*Excerpted records:*
--- START ---
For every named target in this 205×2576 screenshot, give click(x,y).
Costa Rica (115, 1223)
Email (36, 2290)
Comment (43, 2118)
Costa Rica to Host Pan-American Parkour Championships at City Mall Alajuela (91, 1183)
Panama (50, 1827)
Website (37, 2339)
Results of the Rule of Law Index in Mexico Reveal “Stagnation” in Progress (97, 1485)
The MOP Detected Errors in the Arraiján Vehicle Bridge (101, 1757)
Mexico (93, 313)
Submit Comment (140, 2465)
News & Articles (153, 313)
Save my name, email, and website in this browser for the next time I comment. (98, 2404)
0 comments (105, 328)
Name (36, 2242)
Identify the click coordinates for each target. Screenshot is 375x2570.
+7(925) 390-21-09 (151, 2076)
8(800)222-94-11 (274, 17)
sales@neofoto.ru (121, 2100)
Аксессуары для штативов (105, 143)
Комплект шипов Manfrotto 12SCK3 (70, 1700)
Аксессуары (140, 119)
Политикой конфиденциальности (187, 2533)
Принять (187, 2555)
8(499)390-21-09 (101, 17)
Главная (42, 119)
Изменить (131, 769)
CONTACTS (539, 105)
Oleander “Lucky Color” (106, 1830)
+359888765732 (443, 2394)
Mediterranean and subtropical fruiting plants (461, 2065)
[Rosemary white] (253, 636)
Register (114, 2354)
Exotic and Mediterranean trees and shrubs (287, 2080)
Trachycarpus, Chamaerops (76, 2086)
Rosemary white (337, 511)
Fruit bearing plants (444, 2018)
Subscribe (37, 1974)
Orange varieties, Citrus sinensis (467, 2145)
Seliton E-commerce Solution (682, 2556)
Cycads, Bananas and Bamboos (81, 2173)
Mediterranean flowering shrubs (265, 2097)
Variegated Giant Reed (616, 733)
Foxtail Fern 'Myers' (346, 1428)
--- END ---
*Your objective:*
Take the lines above and retype all of them exactly.

*Response area:*
For every named target in this 205×2576 screenshot, give click(x,y).
Costa Rica (115, 1223)
Email (36, 2290)
Comment (43, 2118)
Costa Rica to Host Pan-American Parkour Championships at City Mall Alajuela (91, 1183)
Panama (50, 1827)
Website (37, 2339)
Results of the Rule of Law Index in Mexico Reveal “Stagnation” in Progress (97, 1485)
The MOP Detected Errors in the Arraiján Vehicle Bridge (101, 1757)
Mexico (93, 313)
Submit Comment (140, 2465)
News & Articles (153, 313)
Save my name, email, and website in this browser for the next time I comment. (98, 2404)
0 comments (105, 328)
Name (36, 2242)
Identify the click coordinates for each target. Screenshot is 375x2570.
+7(925) 390-21-09 (151, 2076)
8(800)222-94-11 (274, 17)
sales@neofoto.ru (121, 2100)
Аксессуары для штативов (105, 143)
Комплект шипов Manfrotto 12SCK3 (70, 1700)
Аксессуары (140, 119)
Политикой конфиденциальности (187, 2533)
Принять (187, 2555)
8(499)390-21-09 (101, 17)
Главная (42, 119)
Изменить (131, 769)
CONTACTS (539, 105)
Oleander “Lucky Color” (106, 1830)
+359888765732 (443, 2394)
Mediterranean and subtropical fruiting plants (461, 2065)
[Rosemary white] (253, 636)
Register (114, 2354)
Exotic and Mediterranean trees and shrubs (287, 2080)
Trachycarpus, Chamaerops (76, 2086)
Rosemary white (337, 511)
Fruit bearing plants (444, 2018)
Subscribe (37, 1974)
Orange varieties, Citrus sinensis (467, 2145)
Seliton E-commerce Solution (682, 2556)
Cycads, Bananas and Bamboos (81, 2173)
Mediterranean flowering shrubs (265, 2097)
Variegated Giant Reed (616, 733)
Foxtail Fern 'Myers' (346, 1428)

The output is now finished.